3. Aos trabalhadores e a quem defende os interesses dos trabalhadores não interessa especialmente a distinção entre os “criminosos” que enchem os bolsos na pilhagem do país e os “honestos” que se limitam a administrar a pilhagem do país por convicção ideológica e, agora, pagam algum preço (geralmente pequeno) pelos que, sob a sua tutela, pilham avidamente.

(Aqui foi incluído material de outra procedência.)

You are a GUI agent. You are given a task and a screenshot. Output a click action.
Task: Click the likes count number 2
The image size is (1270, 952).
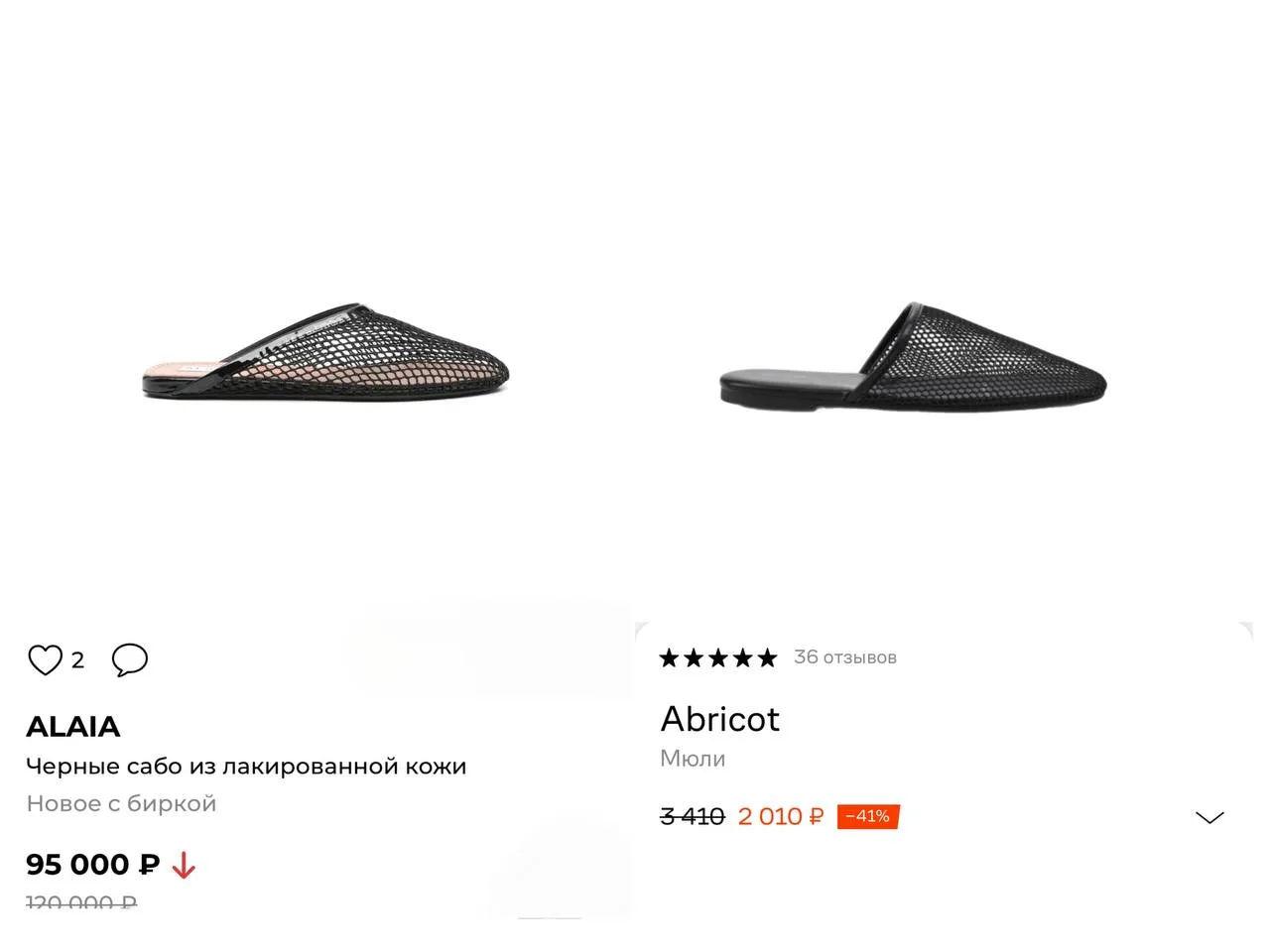pos(77,660)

Uns e outros são os agentes da destruição do país e da vida do povo trabalhador. 

E a distinção entre uns e outros só se saberá, se se souber, dentro de anos. 

4. Em contrapartida, está mais do que dada a prova de que não há qualquer saída democrática no contexto da subordinação ao regime corrupto e anti-popular do Banco Central Europeu e da Comissão Europeia, de subordinação ao regime do capital financeiro mundial, o regime de guerra e destruição que agora pratica o genocídio do povo palestiniano e a destruição de países inteiros no Leste da Europa.

5. É tempo de todos aqueles e de todos os partidos que reivindicam defender os interesses do povo trabalhador declararem que estão dispostos a romper com a ditadura da dívida, dos tratados, do Banco Central Europeu e da Comissão Europeia e prontos para formarem um governo que com eles rompa, que exproprie o grande capital financeiro e a banca privada, organize um orçamento consagrado à recuperação do serviço nacional de saúde e do ensino público, aumente de imediato os salários de modo a restaurar o poder de compra de todos, exproprie os fundos imobiliários especuladores e organize a imediata atribuição de condições de habitação dignas a todos os trabalhadores, e ponha em marcha um plano de investimento público que responda às necessidades dos trabalhadores e do país.

Se o declararem e fizerem, terão o apoio da esmagadora maioria da classe trabalhadora, daquela mesma que, há cinquenta anos, varreu a ditadura e proclamou Abril.